Would you retype the lines from the one that holds "Task: Click the scroll" to the final line of the entries below, both ends included and exactly as written, but without pictures?

(Data entries)
((

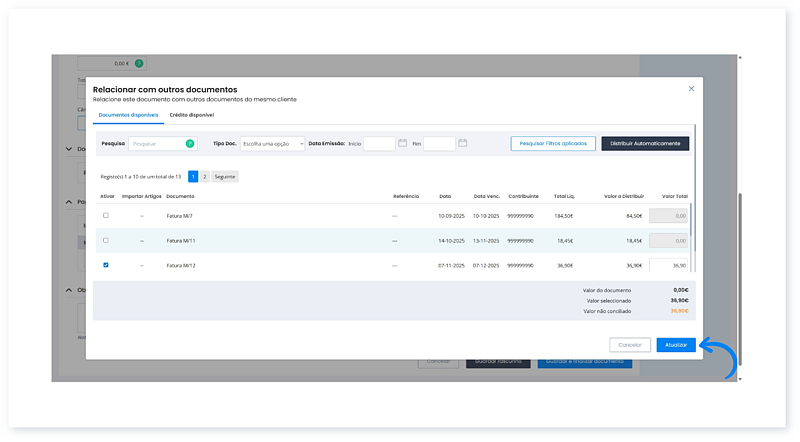Open calendar picker for Início date
Image resolution: width=800 pixels, height=442 pixels.
tap(402, 144)
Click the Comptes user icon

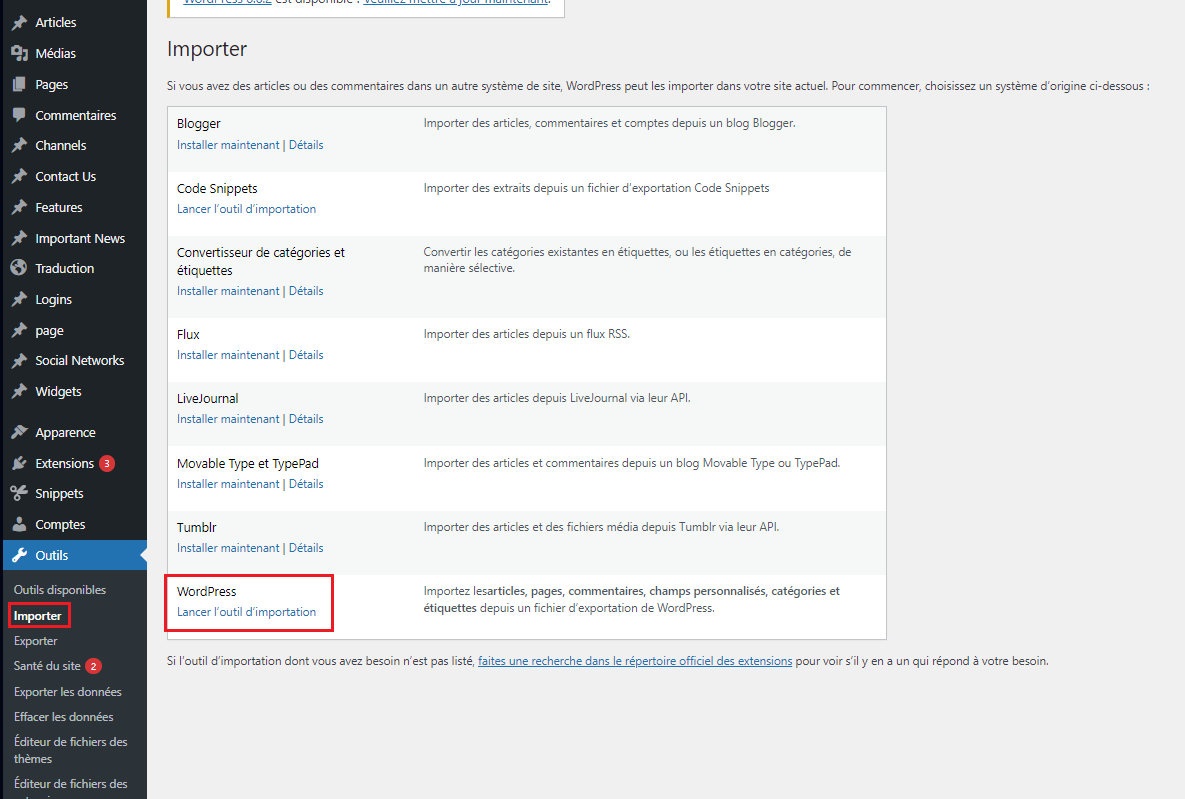[x=18, y=524]
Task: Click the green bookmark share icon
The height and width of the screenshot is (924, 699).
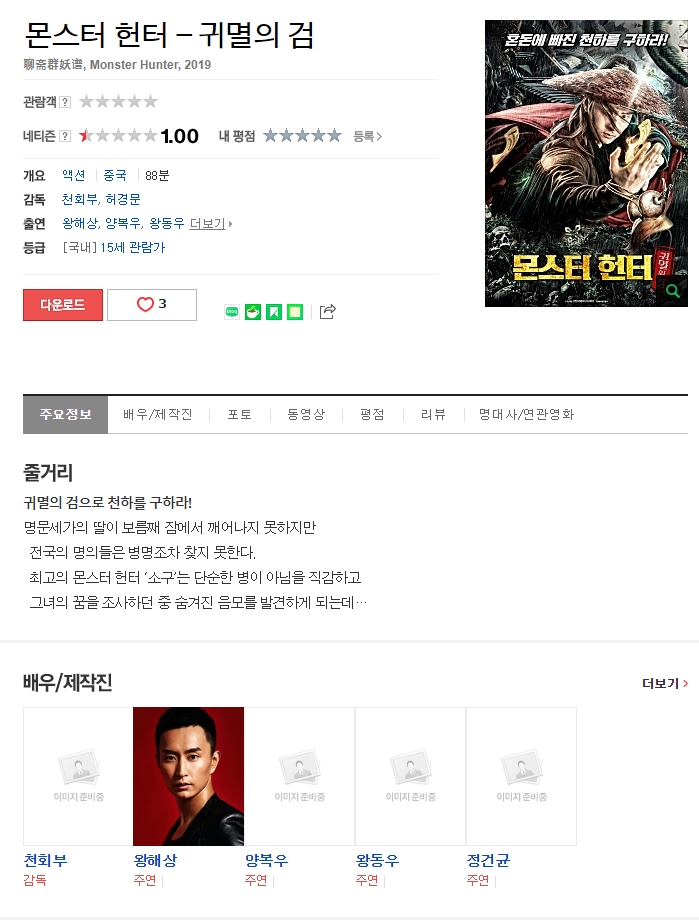Action: pos(274,312)
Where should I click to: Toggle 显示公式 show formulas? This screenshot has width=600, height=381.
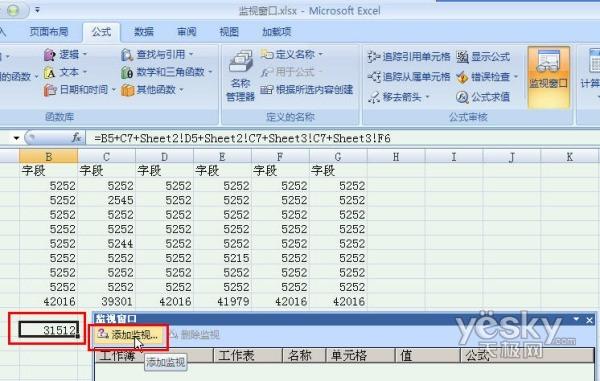click(x=483, y=57)
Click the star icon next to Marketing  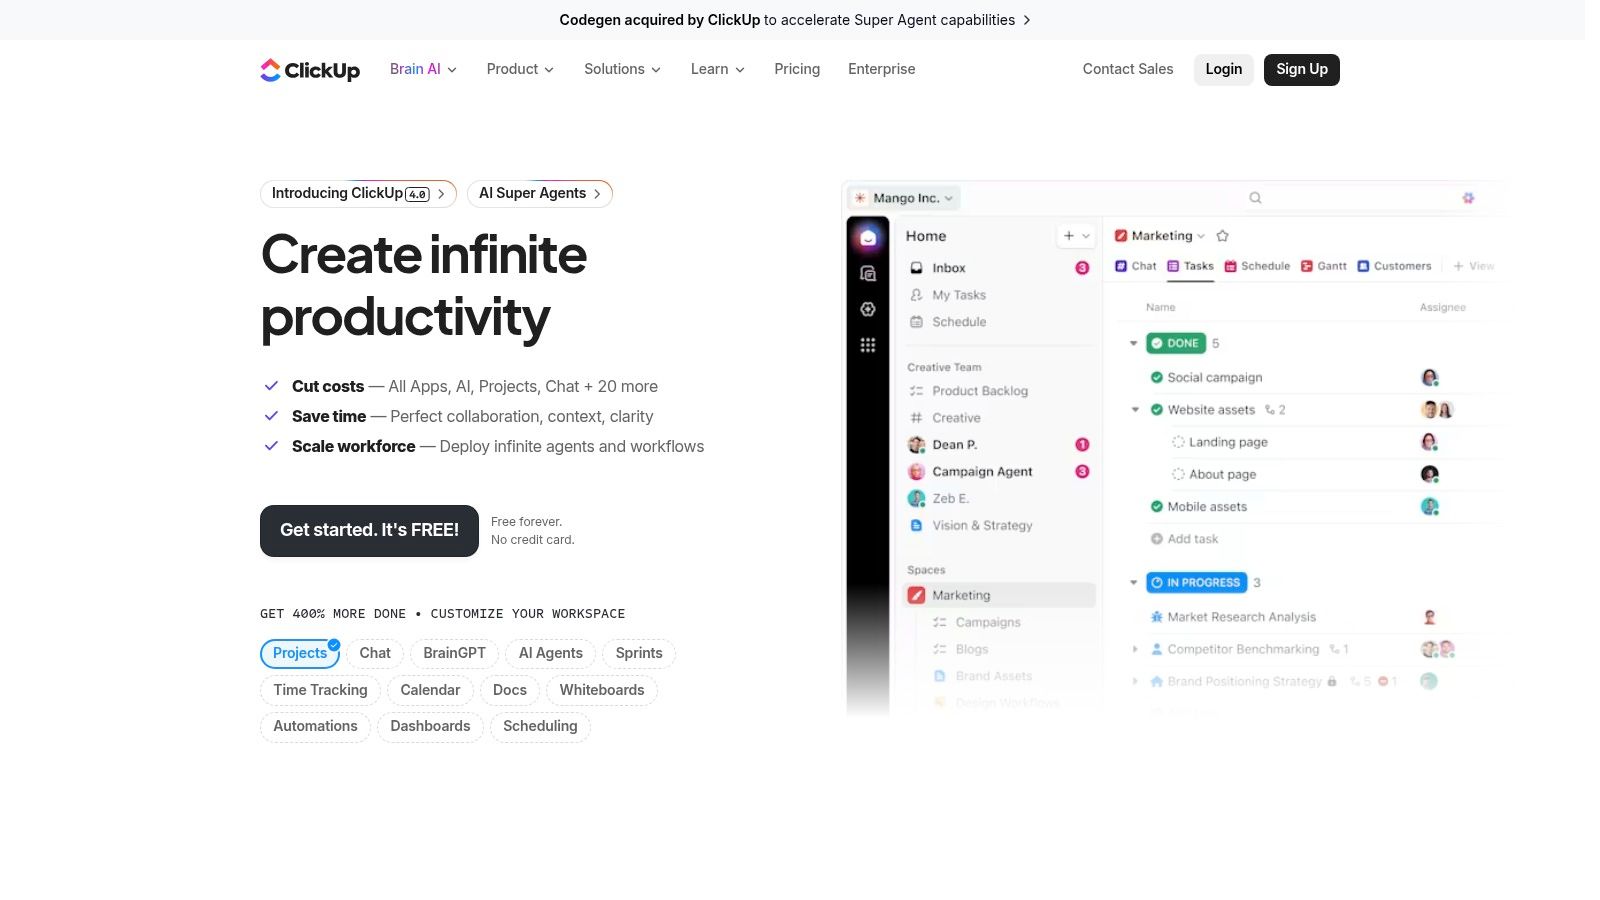[x=1222, y=236]
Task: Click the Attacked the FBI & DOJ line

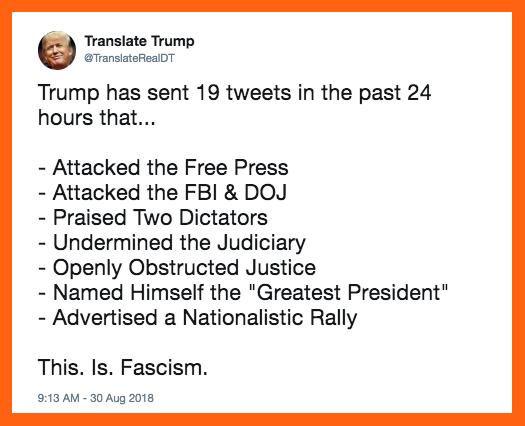Action: 163,193
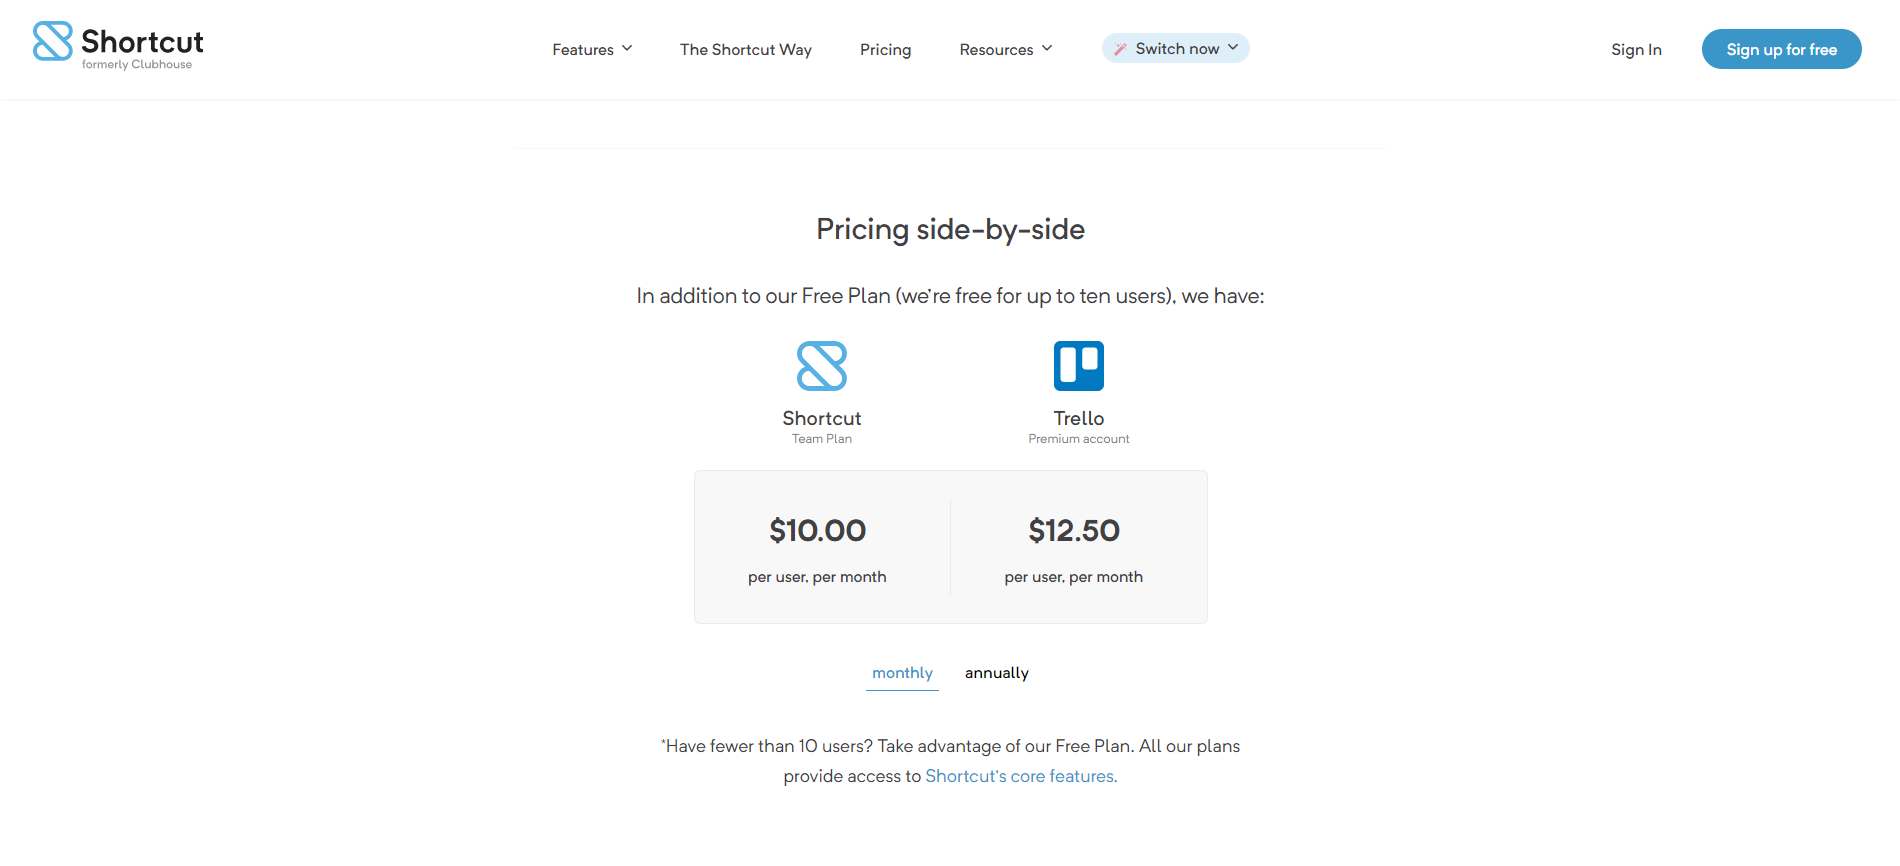Select the monthly pricing tab

pos(902,673)
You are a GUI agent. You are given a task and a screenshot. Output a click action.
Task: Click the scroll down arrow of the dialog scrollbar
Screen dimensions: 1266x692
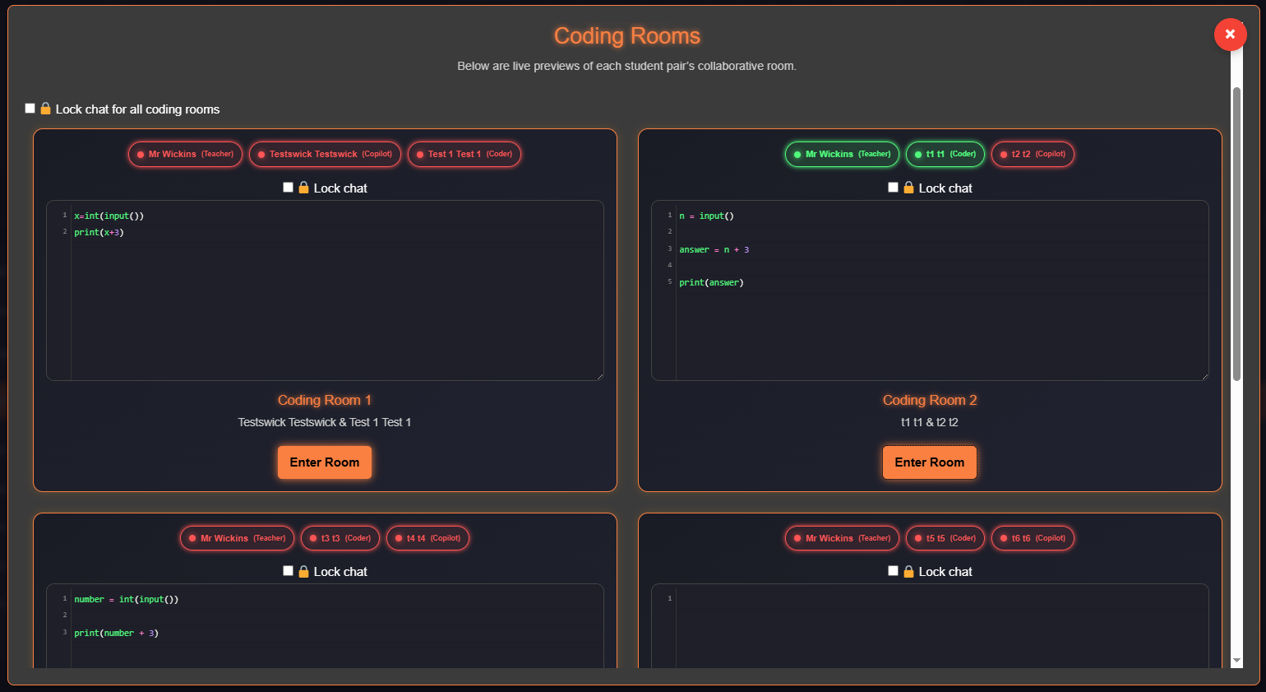1236,661
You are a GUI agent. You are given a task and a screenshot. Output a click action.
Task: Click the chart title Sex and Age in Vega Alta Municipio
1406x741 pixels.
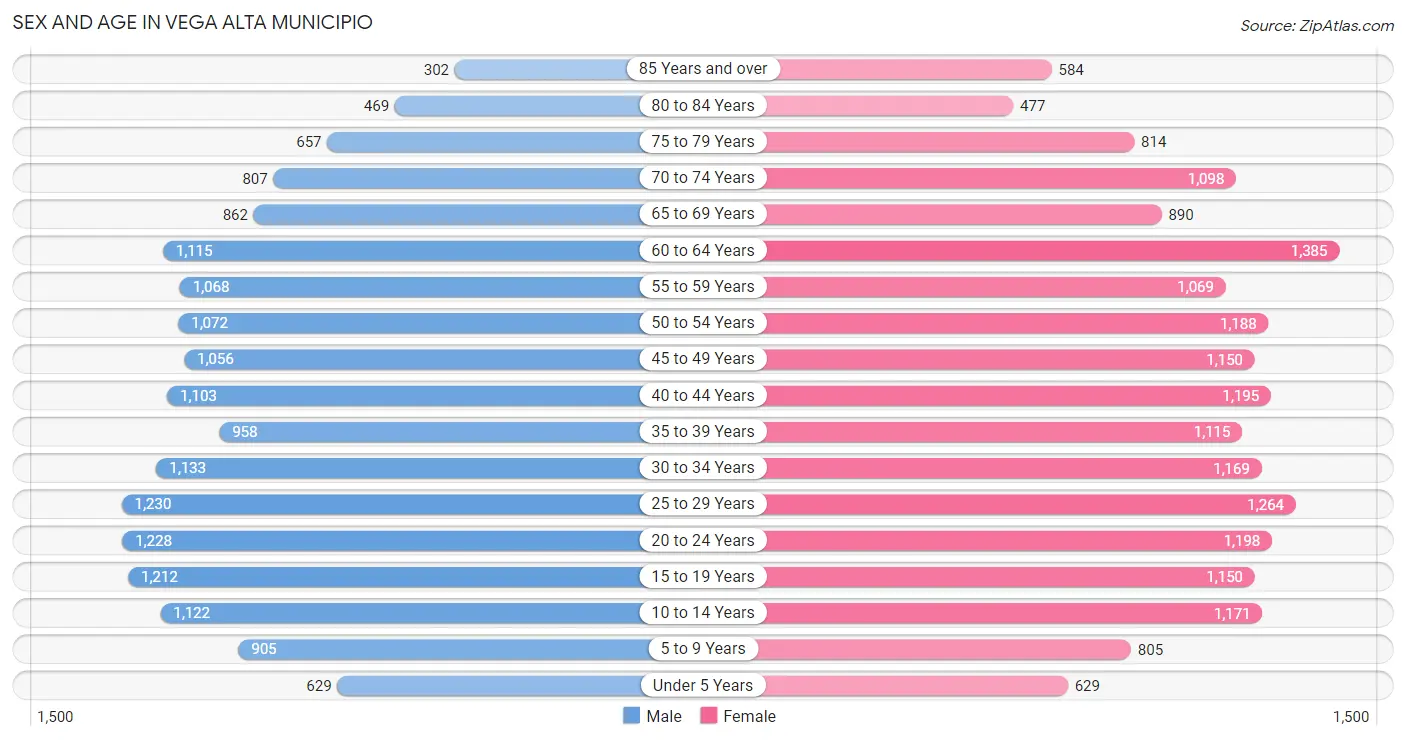[192, 22]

))

Solution to this task:
Task: Click the scroll down arrow of the dialog scrollbar
Screen dimensions: 1266x692
1236,661
You are a GUI agent. You are given a task and a screenshot. Output a click action.
Task: Click the chart title Sex and Age in Vega Alta Municipio
1406x741 pixels.
[192, 22]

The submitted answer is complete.